|LETTER TO EDITOR
|Year : 2015 | Volume
| Issue : 5 | Page : 634
Contact tracing: A strategy to augment tuberculosis case detection
Saurabh R Shrivastava, Prateek S Shrivastava, Jegadeesh Ramasamy
Department of Community Medicine, Shri Sathya Sai Medical College and Research Institute, Ammapettai,
Chennai, Tamil Nadu, India
|Date of Web Publication||7-Sep-2015|
Dr. Saurabh R Shrivastava
3rd Floor, Department of Community Medicine, Shri Sathya Sai Medical College and Research Institute, Ammapettai Village, Thiruporur-Guduvancherry Main Road, Sembakkam Post, Kancheepuram - 603 108, Tamil Nadu
Source of Support: None, Conflict of Interest: None
|How to cite this article:|
Shrivastava SR, Shrivastava PS, Ramasamy J. Contact tracing: A strategy to augment tuberculosis case detection. Iranian J Nursing Midwifery Res 2015;20:634
|How to cite this URL:|
Shrivastava SR, Shrivastava PS, Ramasamy J. Contact tracing: A strategy to augment tuberculosis case detection. Iranian J Nursing Midwifery Res [serial online] 2015 [cited 2020 Jul 3];20:634. Available from: http://www.ijnmrjournal.net/text.asp?2015/20/5/634/164505
The World Health Organization has acknowledged that tuberculosis (TB) is one of the deadliest infectious diseases worldwide. The global estimates suggest that in the year 2013, almost 9 million people were diagnosed with TB and around 1.5 million succumbed to the disease and its associated complications. As an effective approach [viz. Directly Observed Treatment and Short-course chemotherapy (DOTS)] is available for the disease, it is really unacceptable to digest that so many people die every year because of a preventable disease.,
However, the DOTS approach has not delivered encouraging results in some of the high prevalence settings. Contact tracing remains quite an effective approach which can play a significant role in reducing the number of new cases, provided it is implemented in combination with other strategies.

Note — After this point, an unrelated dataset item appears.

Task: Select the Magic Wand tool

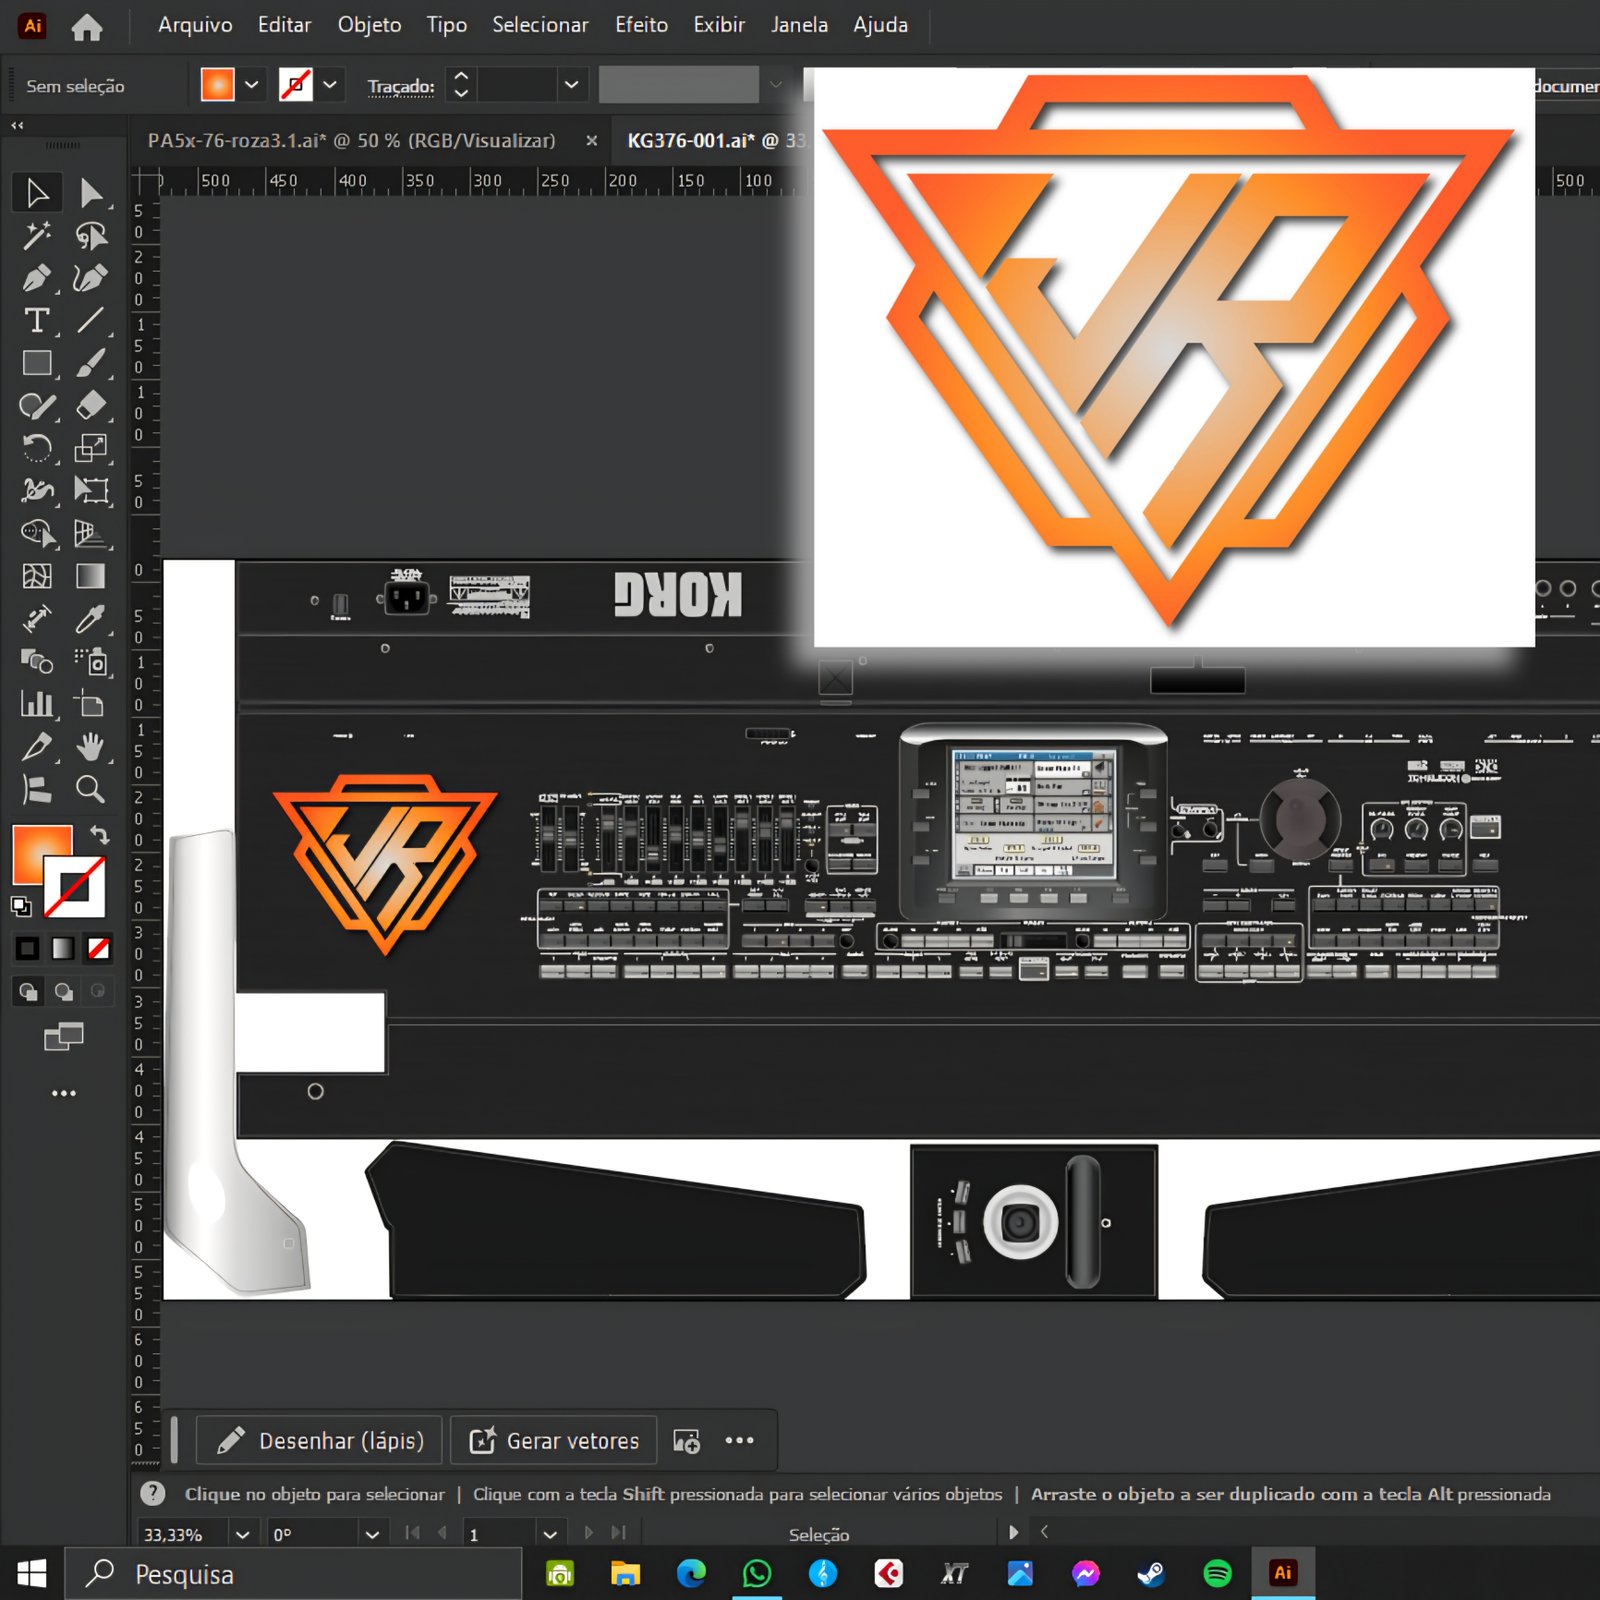Action: click(x=37, y=236)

It is very important to realize that because of the resource constraints (health workers, monetary support, etc.), passive case finding has been adopted in most of the low- and middle-income nations; nevertheless, contact tracing (viz. active case search) still remains a potential strategy., Employment of contact tracing enables health professionals to detect cases of TB without any unnecessary delay (viz. patient delay or health system related delay) and facilitates quick initiation of treatment so that the subsequent chain of transmission can be interrupted. Confirmatory evidences are available to reflect the utility of contact tracing in augmenting diagnosis of both pulmonary and non-pulmonary TB, early detection of drug-resistant form of TB, and in exhausting the reservoir of the disease by preventing reactivation.,
In the global fight against TB, the practical implementation of contact tracing is determined by obligation for the same, tracing of contacts, extent of closeness to the infectious case, duration of exposure, tools available, and presence of other potential risk factors., In addition, other constraints like the process being time consuming, execution by the overburdened health care professionals, and inefficiencies in data collection/storage/retrieval further limit the universal application of contact tracing. Most of these limitations can be addressed by conducting home and workplace visits instead of interviews, as it augments the detection of more number of at-risk contacts, and by employing mobile health applications to promote digitalization and easy retrieval of data.
In conclusion, the adoption of the strategy of contact tracing can significantly supplement the other preventive and control measures aimed to reduce the caseload and associated deaths on a global scale.